### About this task
Return nothing but the lines from the one with "Given: Click the" through the one with "Select the checkbox for invoice INV02201657" in the data below, word for word and without pictures.
=== Exercise material ===
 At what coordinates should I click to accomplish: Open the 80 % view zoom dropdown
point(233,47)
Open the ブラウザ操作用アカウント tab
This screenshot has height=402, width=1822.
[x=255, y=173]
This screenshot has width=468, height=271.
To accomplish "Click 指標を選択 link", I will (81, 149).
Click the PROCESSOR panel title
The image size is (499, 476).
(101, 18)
===
=== Exercise material ===
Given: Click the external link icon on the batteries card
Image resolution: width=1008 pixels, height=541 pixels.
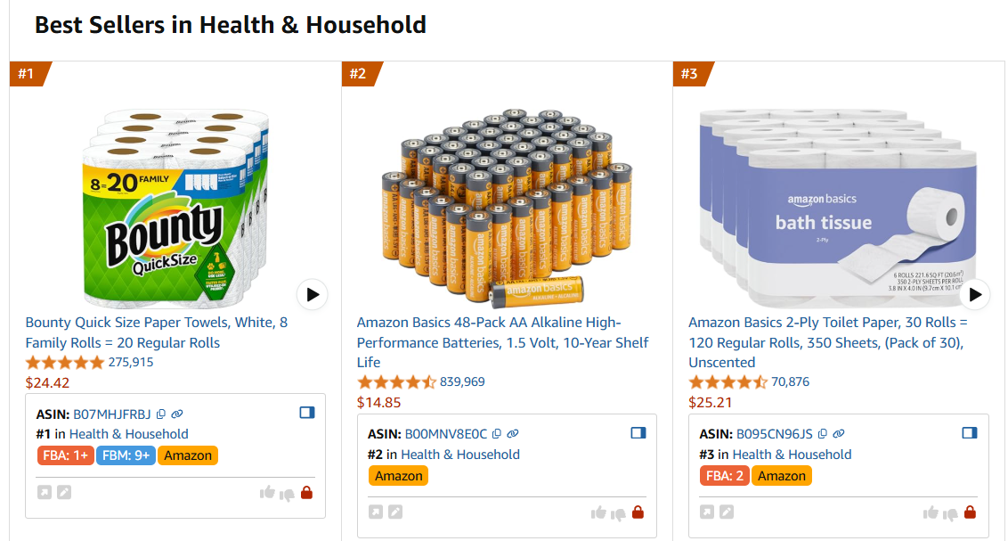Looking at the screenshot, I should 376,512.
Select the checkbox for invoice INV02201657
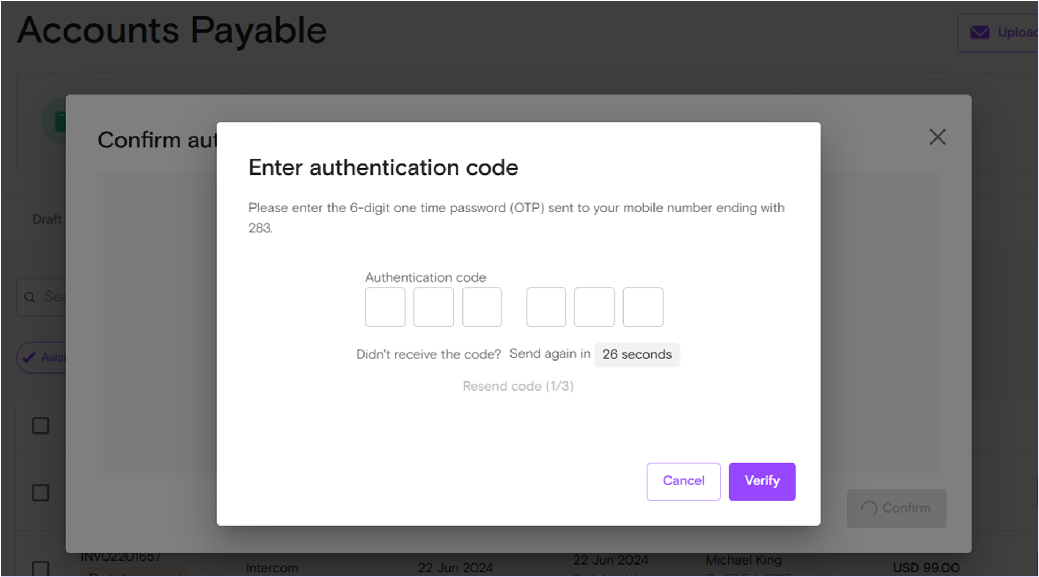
===
### Exercise result
Given: Click the external link icon on the batteries card
Image resolution: width=1008 pixels, height=541 pixels.
Looking at the screenshot, I should 376,512.
Select the checkbox for invoice INV02201657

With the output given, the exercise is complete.